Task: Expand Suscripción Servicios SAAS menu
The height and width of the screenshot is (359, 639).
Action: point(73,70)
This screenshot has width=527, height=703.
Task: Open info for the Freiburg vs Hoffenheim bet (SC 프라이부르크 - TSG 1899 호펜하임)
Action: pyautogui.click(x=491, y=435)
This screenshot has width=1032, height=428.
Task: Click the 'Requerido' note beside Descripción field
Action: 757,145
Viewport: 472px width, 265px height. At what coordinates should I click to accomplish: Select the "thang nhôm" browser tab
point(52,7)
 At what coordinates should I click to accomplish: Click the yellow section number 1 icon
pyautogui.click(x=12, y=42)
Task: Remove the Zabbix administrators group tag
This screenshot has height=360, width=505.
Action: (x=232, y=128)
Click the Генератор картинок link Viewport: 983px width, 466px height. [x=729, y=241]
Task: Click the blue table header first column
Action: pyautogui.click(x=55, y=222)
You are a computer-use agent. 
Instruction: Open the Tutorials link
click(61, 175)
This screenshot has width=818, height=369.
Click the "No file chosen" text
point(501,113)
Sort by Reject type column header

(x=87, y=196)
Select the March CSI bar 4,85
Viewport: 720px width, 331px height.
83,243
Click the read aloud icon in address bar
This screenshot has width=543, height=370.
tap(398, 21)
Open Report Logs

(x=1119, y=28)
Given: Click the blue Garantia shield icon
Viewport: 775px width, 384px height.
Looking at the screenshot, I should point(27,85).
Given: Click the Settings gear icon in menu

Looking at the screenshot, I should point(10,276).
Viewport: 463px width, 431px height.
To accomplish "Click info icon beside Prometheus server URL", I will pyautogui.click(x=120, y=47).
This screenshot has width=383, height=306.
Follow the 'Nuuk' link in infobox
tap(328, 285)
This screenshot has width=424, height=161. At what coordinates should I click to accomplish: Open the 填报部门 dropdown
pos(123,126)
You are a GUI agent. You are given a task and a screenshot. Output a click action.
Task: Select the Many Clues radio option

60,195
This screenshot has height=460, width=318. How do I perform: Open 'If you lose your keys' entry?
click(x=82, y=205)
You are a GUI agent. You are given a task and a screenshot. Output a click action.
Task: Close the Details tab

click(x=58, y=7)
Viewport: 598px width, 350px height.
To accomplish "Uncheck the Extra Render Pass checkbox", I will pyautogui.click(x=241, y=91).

————————

● **WORK REQUEST**
Print the listing exactly. Every line must match.

● **EXERCISE RESULT**
Task: Expand Suscripción Servicios SAAS menu
The height and width of the screenshot is (359, 639).
Action: point(73,70)
This screenshot has width=527, height=703.
Task: Open info for the Freiburg vs Hoffenheim bet (SC 프라이부르크 - TSG 1899 호펜하임)
Action: pyautogui.click(x=491, y=435)
This screenshot has width=1032, height=428.
Task: Click the 'Requerido' note beside Descripción field
Action: 757,145
Viewport: 472px width, 265px height. At what coordinates should I click to accomplish: Select the "thang nhôm" browser tab
point(52,7)
 At what coordinates should I click to accomplish: Click the yellow section number 1 icon
pyautogui.click(x=12, y=42)
Task: Remove the Zabbix administrators group tag
This screenshot has height=360, width=505.
Action: (x=232, y=128)
Click the Генератор картинок link Viewport: 983px width, 466px height. [x=729, y=241]
Task: Click the blue table header first column
Action: pyautogui.click(x=55, y=222)
You are a computer-use agent. 
Instruction: Open the Tutorials link
click(61, 175)
This screenshot has width=818, height=369.
Click the "No file chosen" text
point(501,113)
Sort by Reject type column header

(x=87, y=196)
Select the March CSI bar 4,85
Viewport: 720px width, 331px height.
83,243
Click the read aloud icon in address bar
This screenshot has width=543, height=370.
tap(398, 21)
Open Report Logs

(x=1119, y=28)
Given: Click the blue Garantia shield icon
Viewport: 775px width, 384px height.
Looking at the screenshot, I should point(27,85).
Given: Click the Settings gear icon in menu

Looking at the screenshot, I should point(10,276).
Viewport: 463px width, 431px height.
To accomplish "Click info icon beside Prometheus server URL", I will pyautogui.click(x=120, y=47).
This screenshot has width=383, height=306.
Follow the 'Nuuk' link in infobox
tap(328, 285)
This screenshot has width=424, height=161. At what coordinates should I click to accomplish: Open the 填报部门 dropdown
pos(123,126)
You are a GUI agent. You are given a task and a screenshot. Output a click action.
Task: Select the Many Clues radio option

60,195
This screenshot has height=460, width=318. How do I perform: Open 'If you lose your keys' entry?
click(x=82, y=205)
You are a GUI agent. You are given a task and a screenshot. Output a click action.
Task: Close the Details tab

click(x=58, y=7)
Viewport: 598px width, 350px height.
To accomplish "Uncheck the Extra Render Pass checkbox", I will pyautogui.click(x=241, y=91).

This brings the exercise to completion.